La FAPE rechaza una vez más la orden del Ministerio del Interior marroquí que prohíbe la entrada a todo periodista español que no resida en el país vecino. La primera organización profesional de periodistas de España considera que esta medida constituye un grave gesto de discriminación impropio de un buen hacer diplomático, además de un injustificado desprecio hacia las personas por motivos profesionales.Esta Federación reclama una mayor implicación del Gobierno español, al que solicita que agilice las gestiones que ha puesto en marcha con Rabat, para lograr el libre acceso de los periodistas españoles a Marruecos.

La FAPE califica de "censura" la autorización selectiva de Marruecos a medios

La Federación de Asociaciones de Periodistas de España (FAPE) considera que la selección de un “mal denominado ‘pool’ de medios de comunicación españoles a los que se les permitirá el acceso a El Aaiún para la cobertura de la crisis del Sahara”, es una forma de “censura dirigida”.

El Gobierno español ha pedido al marroquí que se permita el acceso a la zona a todos los medios que lo soliciten, según ha recordado esta tarde en su comparecencia ante la Comisión de Asuntos Exteriores del Congreso la ministra Trinidad Jiménez.

La responsable de Exteriores ha añadido que el Gobierno de Marruecos ha planteado una propuesta de acceso limitado de medios españoles en la línea de la ya aplicada a los franceses.

En el caso de Francia, las autoridades de Rabat permitieron viajar al Sahara Occidental solo a periodistas de dos grandes diarios: Le Monde y Le Figaro.

Jiménez ha insistido, no obstante, en que el Ejecutivo sigue tratando de que Marruecos acepte la presencia de todos los medios españoles que deseen informar desde la zona del conflicto.

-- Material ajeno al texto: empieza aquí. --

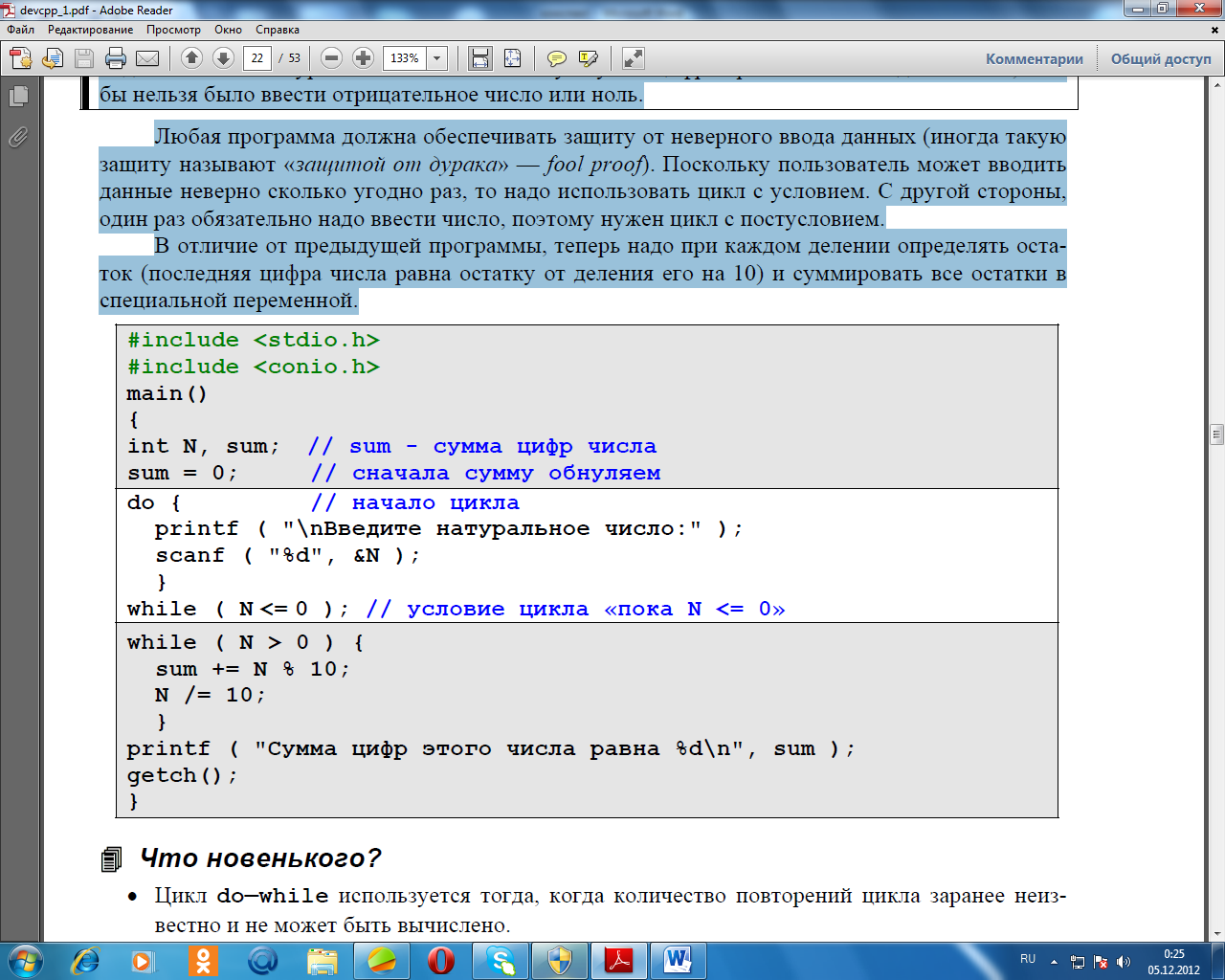Screen dimensions: 1225x980
Task: Click the email envelope icon in toolbar
Action: click(147, 58)
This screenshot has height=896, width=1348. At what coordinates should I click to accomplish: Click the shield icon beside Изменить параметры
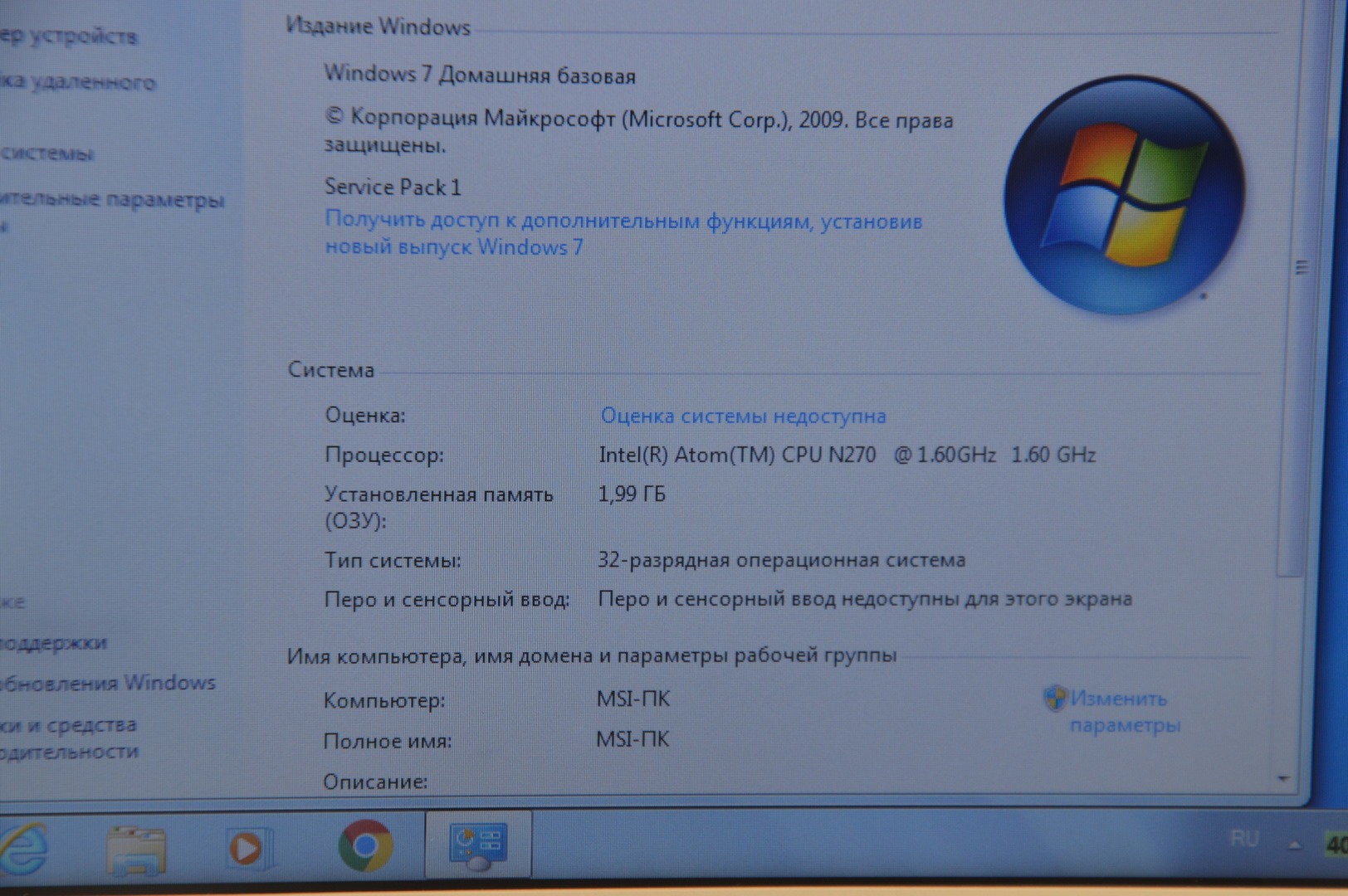click(x=1054, y=699)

Para la FAPE, la aplicación al caso español de ese sistema de “llamado ‘pool'” está “viciada de antemano por el veto impuesto por Marruecos a determinados medios, a determinados periodistas y a los corresponsales españoles en Rabat” a los que no se les permite formar parte del grupo de profesionales que viajarán en los próximos días.

En un comunicado difundido hoy, la FAPE califica de ” turismo de conflicto” el modelo elegido por Marruecos y precisa que la filosofía de un “pool” informativo -número reducido de profesionales en una cobertura con el compromiso de distribuir al resto de medios la información obtenida- dista de esta “selección a dedo de medios y de profesionales”.

La Federación “respeta la decisión que tomen los medios españoles elegidos por Marruecos, pero advierte de que el principio de discriminación que quiere imponer Rabat atenta contra la libertad de información”.

Desde que esta crisis comenzó, la FAPE ha subrayado en varios comunicados que “los atropellos a la libertad de prensa solo deterioran la calidad democrática” y ha hecho llamamientos “a la unidad de los periodistas españoles al margen de líneas editoriales”.

La primera organización profesional de periodistas de España expresa una vez más su “enérgica protesta” por el trato dirigido hacia los medios de comunicación españoles.

Además pide al Gobierno español que “atienda a su compromiso con la libertad de prensa y no participe en decisiones de veto que atentan contra el derecho de la ciudadanía a recibir información libre e independiente” y le reclama que “sea mucho más contundente en los mensajes que dirige a su homólogo marroquí para abrir sus fronteras a los medios de comunicación españoles”.

Diversos medios españoles han tratado en los últimos días de acceder al Sáhara Occidental para informar de la situación en esa zona tras el desmantelamiento por parte de las fuerzas de seguridad marroquíes de un campamento en la afueras de El Aaiún, pero ninguno de ellos ha obtenido permiso de las autoridades de Rabat.

Tres periodistas de la SER lograron llegar a El Aaiún el pasado día 11, pero fueron expulsados pocas horas después.

Efe ha intentado llegar a El Aaiún en tres ocasiones desde los incidentes del 7 de noviembre.

Los días 8 y 9 las autoridades de Marruecos impidieron a periodistas de Efe de la delegación de Rabat tomar el avión en Casablanca hasta la capital administrativa del Sahara Occidental a donde pretendían viajar para informar del conflicto.

Cuatro días más tarde, un nuevo intento de entrar en el Sahara desde Canarias se vio frustrado cuando se impidió a los periodistas enviados por Efe y por otros medios desembarcar en la capital administrativa del Sahara.